#### [Dataset content]
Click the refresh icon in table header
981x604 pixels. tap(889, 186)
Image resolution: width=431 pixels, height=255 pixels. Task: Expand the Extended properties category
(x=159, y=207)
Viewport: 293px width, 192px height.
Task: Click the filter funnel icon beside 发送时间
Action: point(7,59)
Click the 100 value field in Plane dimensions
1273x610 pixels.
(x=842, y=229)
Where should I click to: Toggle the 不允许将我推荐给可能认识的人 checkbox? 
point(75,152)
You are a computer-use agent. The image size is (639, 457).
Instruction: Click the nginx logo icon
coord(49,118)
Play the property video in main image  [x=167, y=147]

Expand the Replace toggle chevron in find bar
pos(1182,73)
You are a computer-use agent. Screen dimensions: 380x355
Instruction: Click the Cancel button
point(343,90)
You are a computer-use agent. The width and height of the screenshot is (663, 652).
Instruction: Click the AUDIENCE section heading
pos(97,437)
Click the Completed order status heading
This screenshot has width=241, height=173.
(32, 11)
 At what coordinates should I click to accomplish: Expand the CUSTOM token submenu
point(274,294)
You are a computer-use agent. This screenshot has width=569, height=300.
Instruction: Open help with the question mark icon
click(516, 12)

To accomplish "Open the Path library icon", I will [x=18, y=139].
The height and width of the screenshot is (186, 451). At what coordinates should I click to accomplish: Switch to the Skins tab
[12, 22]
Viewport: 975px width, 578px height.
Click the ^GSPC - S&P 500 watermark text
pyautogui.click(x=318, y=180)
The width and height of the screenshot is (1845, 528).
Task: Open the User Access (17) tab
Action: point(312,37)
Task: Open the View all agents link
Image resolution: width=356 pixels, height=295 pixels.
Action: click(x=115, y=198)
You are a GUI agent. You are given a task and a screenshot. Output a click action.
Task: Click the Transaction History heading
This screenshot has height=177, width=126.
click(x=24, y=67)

#### [Work to be completed]
Could you convert every line of the records above into a Markdown table with the columns "No." and "Entry", one row per line numbered in order, skipping blank lines?

#### [Answer to the problem]
| No. | Entry |
|---|---|
| 1 | Click the refresh icon in table header |
| 2 | 981x604 pixels. tap(889, 186) |
| 3 | Image resolution: width=431 pixels, height=255 pixels. Task: Expand the Extended properties category |
| 4 | (x=159, y=207) |
| 5 | Viewport: 293px width, 192px height. |
| 6 | Task: Click the filter funnel icon beside 发送时间 |
| 7 | Action: point(7,59) |
| 8 | Click the 100 value field in Plane dimensions |
| 9 | 1273x610 pixels. |
| 10 | (x=842, y=229) |
| 11 | Where should I click to: Toggle the 不允许将我推荐给可能认识的人 checkbox?  |
| 12 | point(75,152) |
| 13 | You are a computer-use agent. The image size is (639, 457). |
| 14 | Instruction: Click the nginx logo icon |
| 15 | coord(49,118) |
| 16 | Play the property video in main image  [x=167, y=147] |
| 17 | Expand the Replace toggle chevron in find bar |
| 18 | pos(1182,73) |
| 19 | You are a computer-use agent. Screen dimensions: 380x355 |
| 20 | Instruction: Click the Cancel button |
| 21 | point(343,90) |
| 22 | You are a computer-use agent. The width and height of the screenshot is (663, 652). |
| 23 | Instruction: Click the AUDIENCE section heading |
| 24 | pos(97,437) |
| 25 | Click the Completed order status heading |
| 26 | This screenshot has width=241, height=173. |
| 27 | (32, 11) |
| 28 |  At what coordinates should I click to accomplish: Expand the CUSTOM token submenu |
| 29 | point(274,294) |
| 30 | You are a computer-use agent. This screenshot has width=569, height=300. |
| 31 | Instruction: Open help with the question mark icon |
| 32 | click(516, 12) |
| 33 | To accomplish "Open the Path library icon", I will [x=18, y=139]. |
| 34 | The height and width of the screenshot is (186, 451). At what coordinates should I click to accomplish: Switch to the Skins tab |
| 35 | [12, 22] |
| 36 | Viewport: 975px width, 578px height. |
| 37 | Click the ^GSPC - S&P 500 watermark text |
| 38 | pyautogui.click(x=318, y=180) |
| 39 | The width and height of the screenshot is (1845, 528). |
| 40 | Task: Open the User Access (17) tab |
| 41 | Action: point(312,37) |
| 42 | Task: Open the View all agents link |
| 43 | Image resolution: width=356 pixels, height=295 pixels. |
| 44 | Action: click(x=115, y=198) |
| 45 | You are a GUI agent. You are given a task and a screenshot. Output a click action. |
| 46 | Task: Click the Transaction History heading |
| 47 | This screenshot has height=177, width=126. |
| 48 | click(x=24, y=67) |